French Riled by US Claims Of Industrial Espionage
Officials claim CIA has ulterior motive for warning US companies
PARIS — UNITED STATES allegations that French intelligence services are involved in large scale spying operations against US companies are viewed here as an attempt by the Central Intelligence Agency to find new enemies.
The CIA's effort would presumably safeguard its budget from Congressional cuts despite the end of the cold war, the French officials charge.
While French officials admit privately that spying between industrialized countries is a fact of life, they say the Americans are focusing on Paris rather than on Bonn or Tokyo because the French make an easy target.
Some commentators have even argued that the US government is giving the French intelligence community more credit than it deserves.
"We have reached new heights of ridicule," remarked Gen. Bernard Nicolas, the spokesman for a group representing French aeronautic and space industries.
"They are using the pretext of espionage to make a jab at the Bourget Air Show," the general said.
The show, which opens June 11 outside of Paris at Le Bourget Airport where Charles Lindbergh landed, is the world's largest aviation exhibit. Major aircraft and defense companies display their latest wares.
The decision by Hughes Aircraft not to take part in this year's show after the CIA warned it and 48 other US companies they were targets of espionage operations by the French led to allegations in Paris that Washington was out to sabotage Le Bourget, a charge strongly denied by the American embassy here.
"The United States fully supports participation of US firms in the Paris Air Show," an embassy statement said. "More than 100 US firms, along with NASA and the Federal Aviation Administration, will participate in the USA National Pavilion. In addition, at least 100 other US firms will display their technology at other pavilions at the show."
The latest controversy over French spying in the US was set off by the publication in the American press last month of a purportedly secret French document that revealed details of a French spy network in America.
"It is an attack in due form from Washington," a French intelligence official said in reference to the document. "A low blow designed to resolve the problems at the top levels of the intelligence agency [CIA] and also a way of bringing up again an old disagreement."
The official was referring to the discovery three years ago that French agents had infiltrated IBM plants in the US. The matter was settled with a "gentlemen's agreement" that included a French pledge not to repeat the actions.
In the spring of 1991, however, US agents, tipped by an American firm, followed a group of six Frenchmen across the US. They were posing as engineers searching for better ways to protect nuclear energy installations.
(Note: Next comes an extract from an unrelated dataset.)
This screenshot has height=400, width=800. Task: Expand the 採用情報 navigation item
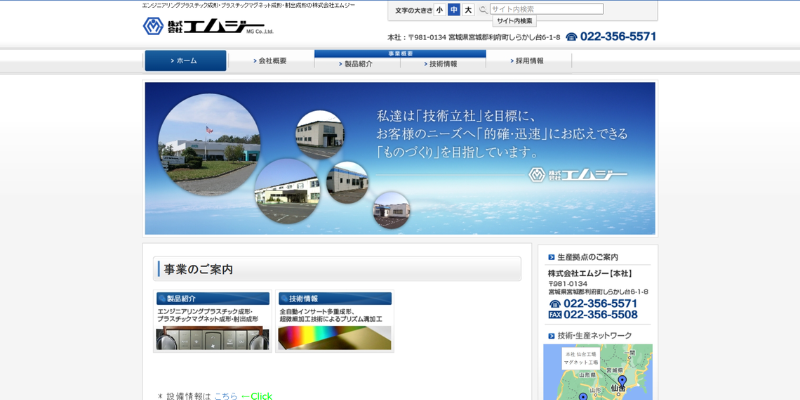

In fact, they were seeking information about the "invisible" Stealth plane, according to US officials.
"Their real mission and their contacts with French authorities were easily discovered," says Richard Heffernan, the head of a security company in Connecticut.
The French government denies any involvement in the matter, just as it denies that it had any connection with Marc Goldberg, a French citizen arrested in San Francisco in July 1990 and found guilty of stealing secret documents from a high-technology firm in Palo Alto, Calif.
US officials also suspect the French consul in Houston with attempting to uncover industrial secrets. The consul was photographed in May 1991 by US agents while he was searching through the garbage outside the homes of executives for high-technology companies. He claimed he was only trying to find material to fill a hole in his garden.
Recently crews for Air France, the national airline, have been accused of taking part in espionage missions.
"There have been cases implicating the French until as recently as last fall," Mr. Heffernan said.
But French officials say that the recent American attacks against their country are in fact just ploys by the US intelligence community which is searching for new enemies now that the Berlin Wall is down and the former Soviet Union has collapsed.
The French officials point out that the alleged French document detailing Paris's spy network in the US was leaked to the American media days before the US Army was to make a decision on a new training helicopter. The Army was to choose between a model built by a French-German consortium and Bell Helicopter, the US firm.
"In order to justify their intransigence in the economic war, the Americans are in the process of making themselves out to be the victims," says a French intelligence official.
"They are going to say that it is in self-defense that the CIA, with its tremendous resources, is getting involved in industrial espionage," the official says.